A Highlight of Additional Provisions
We touched on a few of the most important changes to be aware of with the supplementation of the SECURE Act, but there are further provisions to also keep in mind:
- Higher catch-up contributions for participants at age 60 – Currently, individuals age 50 and older can take advantage of catch-up contributions. The SECURE Act 2.0 would increase the catch-up contribution limits for participants once they reach age 60.
- Increase in required minimum distribution (RMD) age – The SECURE Act increased the RMD age from age 70 ½ to age 72, and the SECURE Act 2.0 would increase the RMD age further to age 75.
- Matching contributions on student loan payments – Under the new act, employers would be able to make matching contributions to a 401(k) or employer-sponsored plan equivalent based on a plan participant’s repayment of student loan debt. This provision would help participants build their retirement savings at a time when they may not otherwise be able to do so.
- 403(b) plans to be eligible to participate in multiple employer plans (MEPs) – The original SECURE Act made MEPs more attractive by allowing Pooled Employer Plans (PEPs), but a PEP cannot be established as a 403(b) plan. The SECURE Act 2.0 would allow 403(b) plans to participate in MEPs under the SECURE Act rules.
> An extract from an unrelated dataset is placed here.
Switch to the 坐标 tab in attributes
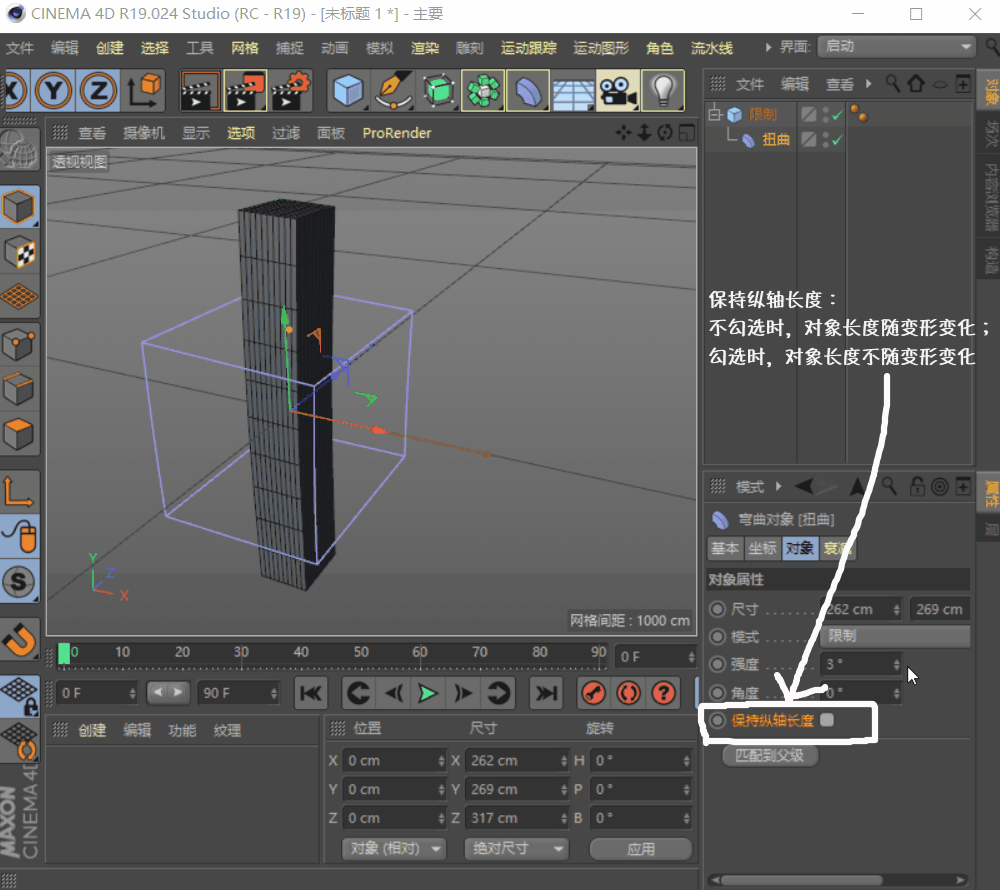The height and width of the screenshot is (890, 1000). coord(762,548)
- Simplification and increase of the Retirement Savings Contributions Credit (Saver’s Credit) – The Saver’s Credit provides low- and middle-income individuals with a tax incentive to save for retirement. The SECURE Act 2.0 would simplify the Saver’s Credit with a single tax credit rate equal to 50% of the contribution amount. It would also increase the maximum credit from $1,000 to $1,500 per person and increase the maximum income eligibility.
- Tax credits for small business retirement plan startup costs – Currently, small business employers can receive a tax credit for three years when starting a retirement plan. This credit is equal to 50% of administrative costs, up to an annual maximum of $5,000. The SECURE Act 2.0 would increase the credit to 100% of expenses for employers with up to 50 employees and would give an additional credit for defined contribution plans of up to $1,000 per employee. The full credit would be available to employers with 50 or fewer employees and phased out for businesses with over 51 employees. Eligible plan sponsors can take the full tax credit in the first and second years, 75% of the tax credit in year three, 50% of the tax credit in year four, 25% of the tax credit in year five, and then no tax credit after the fifth year.
Overall, the SECURE Act 2.0 aims to continue the mission of the SECURE Act: to help American workers have a more secure retirement. This second iteration builds on the initiatives set by its predecessor to help working Americans achieve retirement security and overall financial well-being. As of now, the SECURE Act 2.0 has broad bipartisan support; however, when the legislation will be enacted still remains unclear. The cost of the bill is something that could hinder a seamless passing, but it seems that the bill will most likely be enacted at some point this year.